→ What to do:
What's needed is an exact copy of the lines from the one that contains "Task: Click the location pin icon" to the end of the data below, leaving the pictures out.

→ Records drawn from a dataset:
_ _ _ _ _ _ _
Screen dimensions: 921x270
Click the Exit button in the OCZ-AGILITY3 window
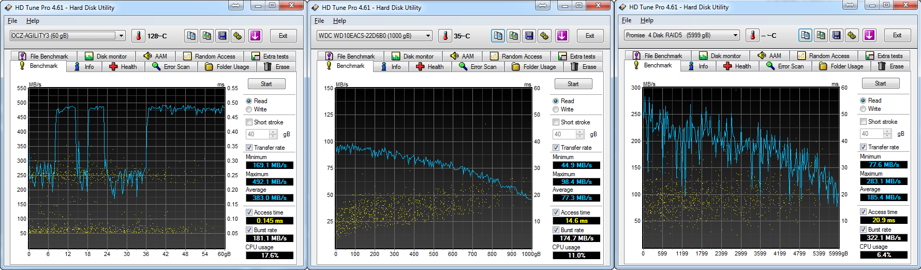click(x=283, y=36)
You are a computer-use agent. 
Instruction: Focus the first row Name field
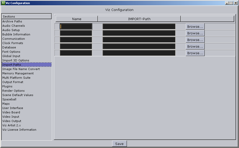76,26
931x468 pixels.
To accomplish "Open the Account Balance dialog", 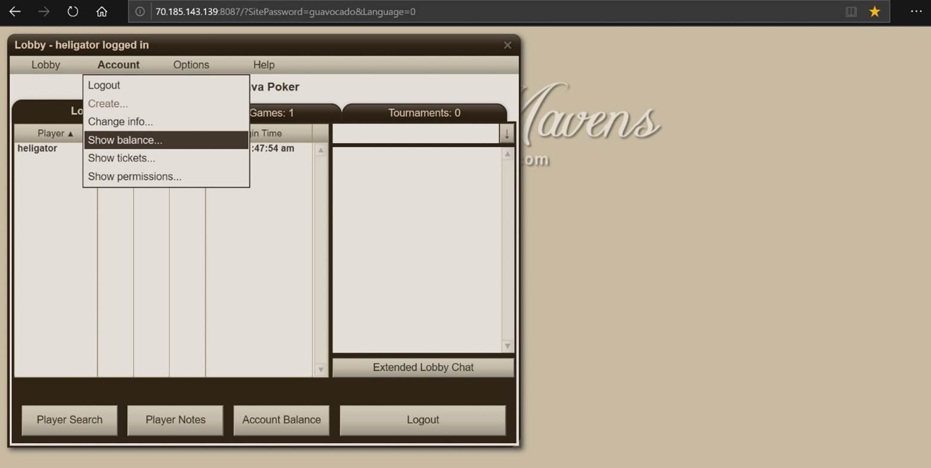I will pos(281,420).
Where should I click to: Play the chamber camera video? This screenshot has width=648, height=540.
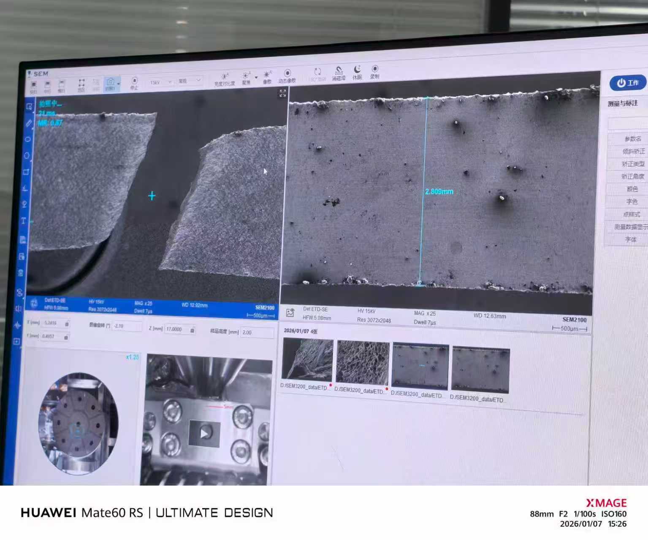coord(204,433)
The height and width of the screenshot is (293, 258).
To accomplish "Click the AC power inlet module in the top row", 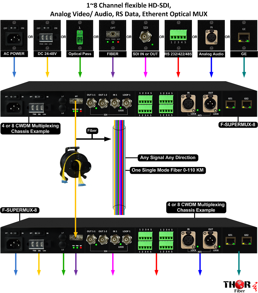I will pos(14,38).
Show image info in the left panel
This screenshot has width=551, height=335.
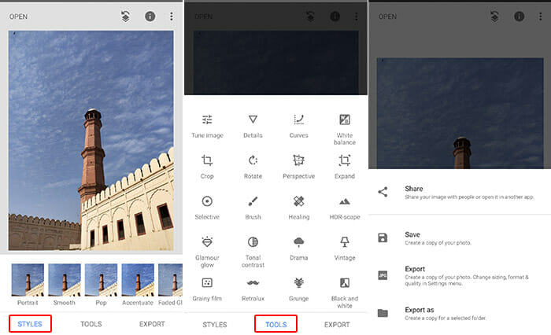click(x=150, y=16)
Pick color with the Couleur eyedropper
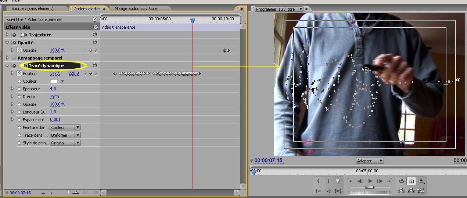This screenshot has width=467, height=198. coord(62,81)
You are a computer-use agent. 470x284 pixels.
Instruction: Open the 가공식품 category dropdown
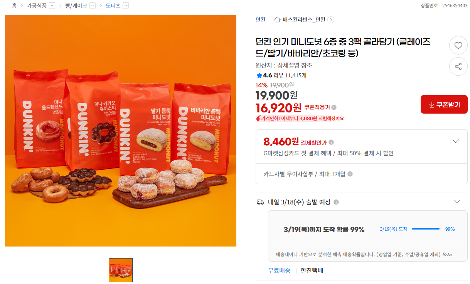(x=52, y=5)
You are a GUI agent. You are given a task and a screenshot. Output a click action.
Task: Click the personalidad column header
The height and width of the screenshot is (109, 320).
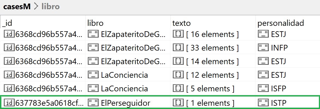coord(280,23)
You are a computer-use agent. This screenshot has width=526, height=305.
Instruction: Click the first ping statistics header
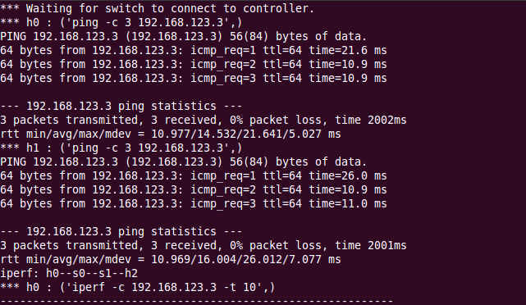tap(121, 106)
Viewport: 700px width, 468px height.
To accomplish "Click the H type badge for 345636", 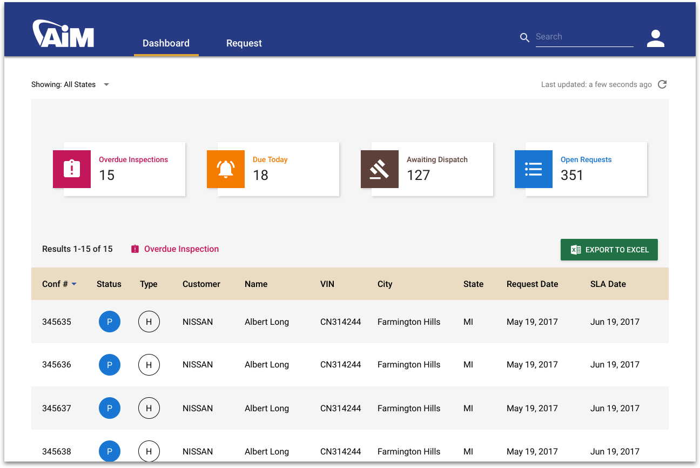I will 149,365.
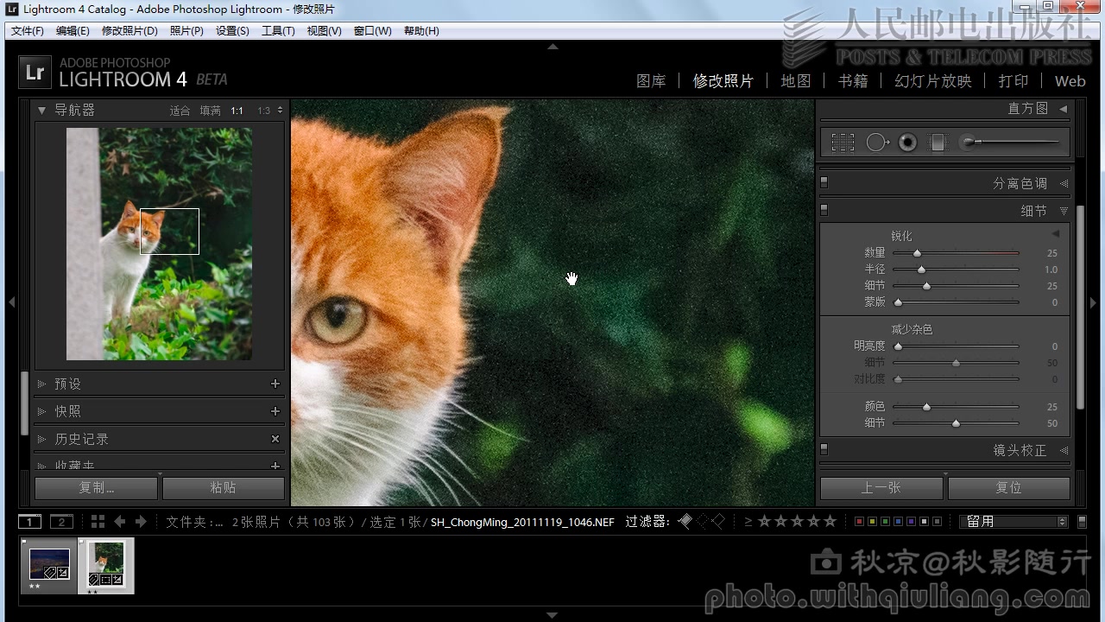
Task: Toggle the 镜头校正 panel switch
Action: [824, 449]
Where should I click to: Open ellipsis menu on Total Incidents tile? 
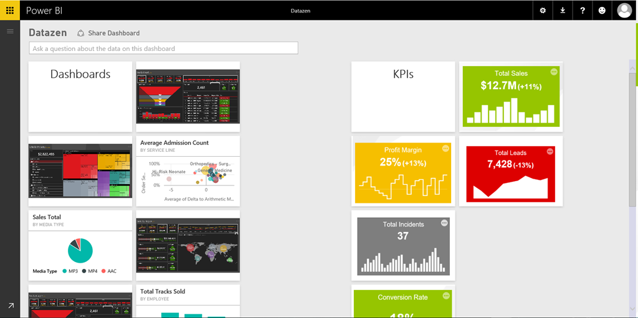click(x=444, y=223)
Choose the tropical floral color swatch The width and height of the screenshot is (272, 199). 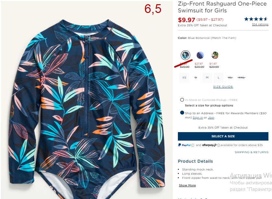[x=215, y=55]
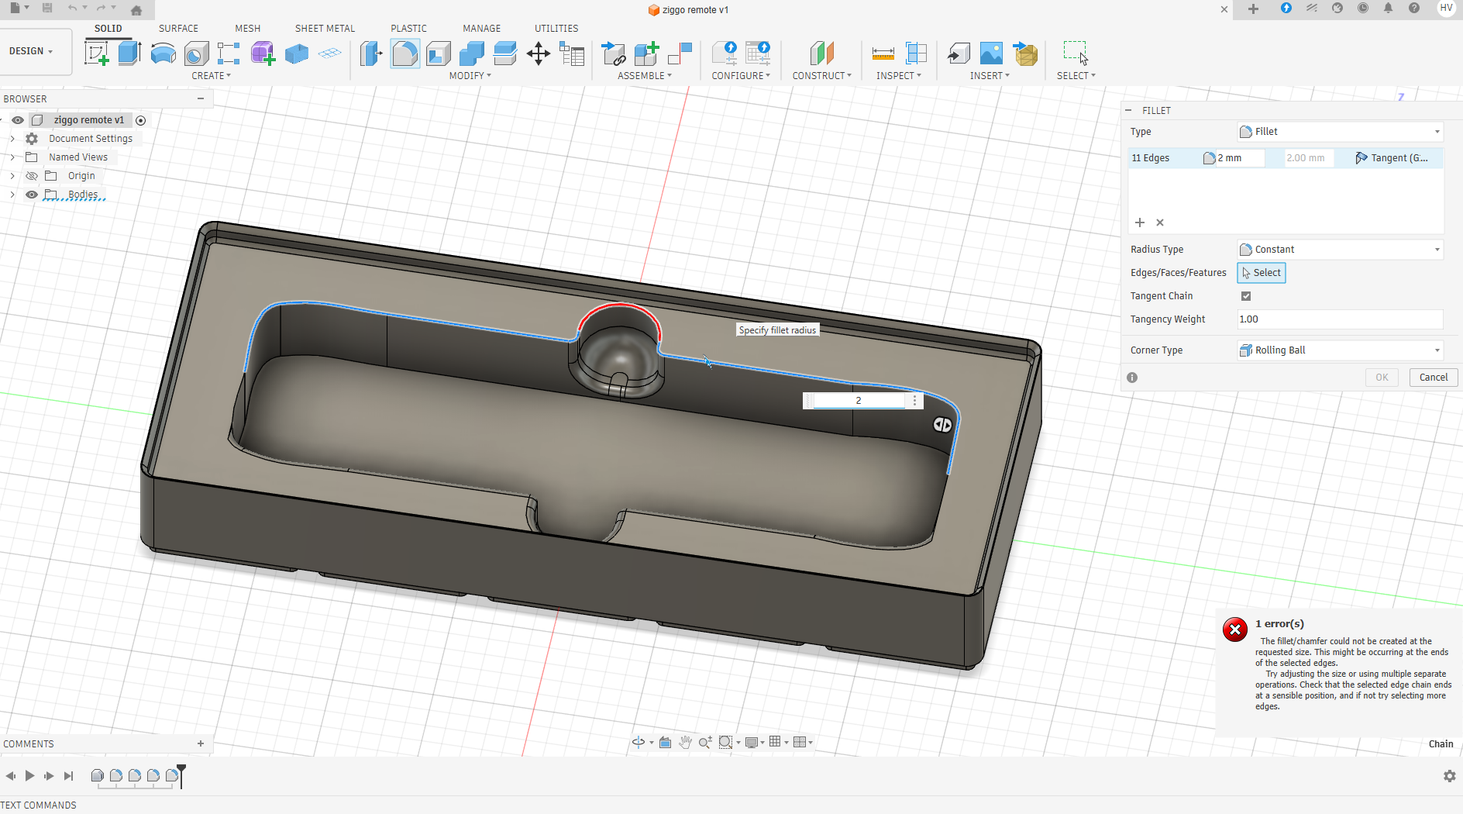1463x814 pixels.
Task: Switch to the Surface tab
Action: 178,29
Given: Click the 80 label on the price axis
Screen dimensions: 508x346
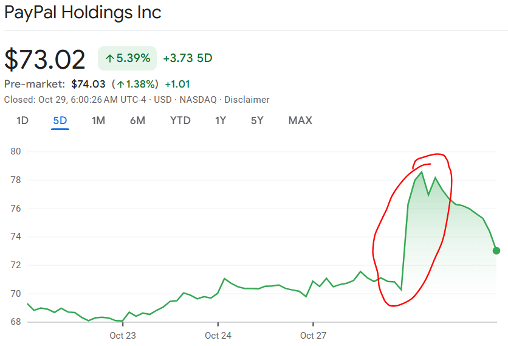Looking at the screenshot, I should 16,151.
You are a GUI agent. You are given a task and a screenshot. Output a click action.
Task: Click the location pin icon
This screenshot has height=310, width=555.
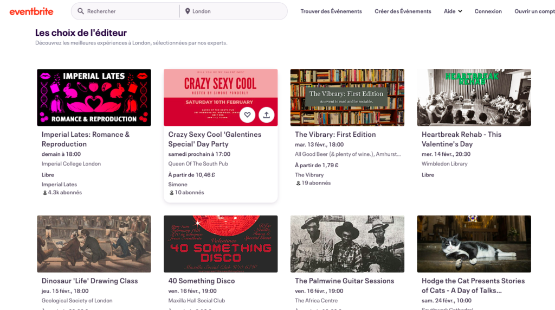click(188, 11)
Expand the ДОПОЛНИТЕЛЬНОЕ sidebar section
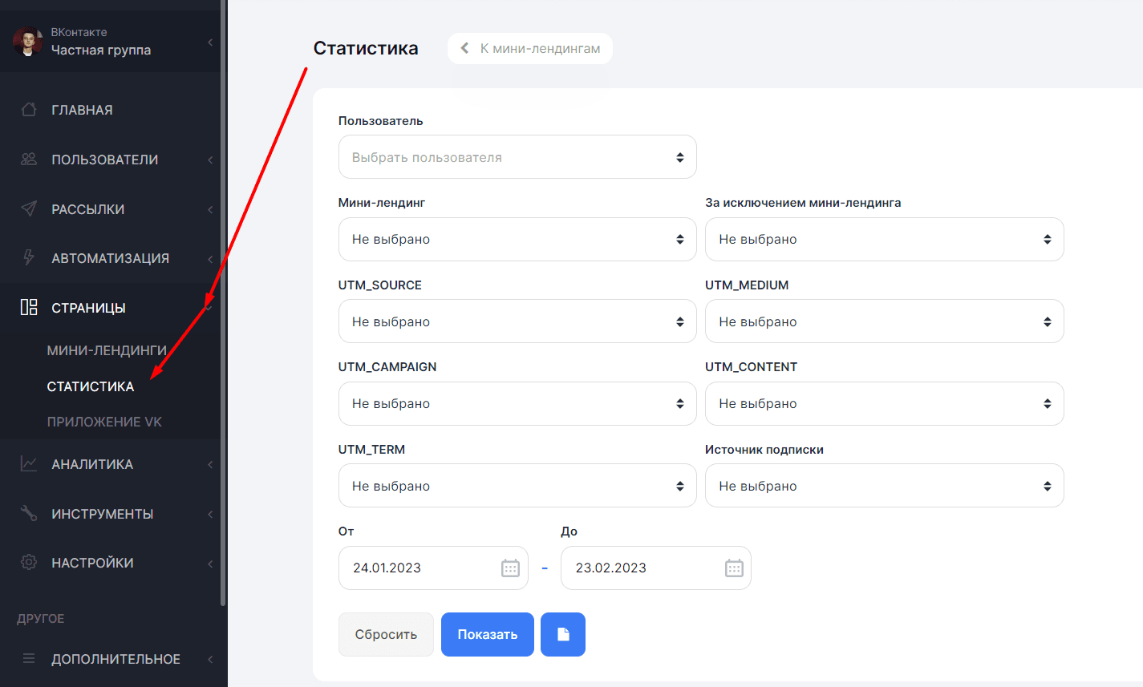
_ _ _ _ _ _ _
→ Written response:
Task: Click the location pin icon
This screenshot has height=310, width=555.
click(188, 11)
Expand the ДОПОЛНИТЕЛЬНОЕ sidebar section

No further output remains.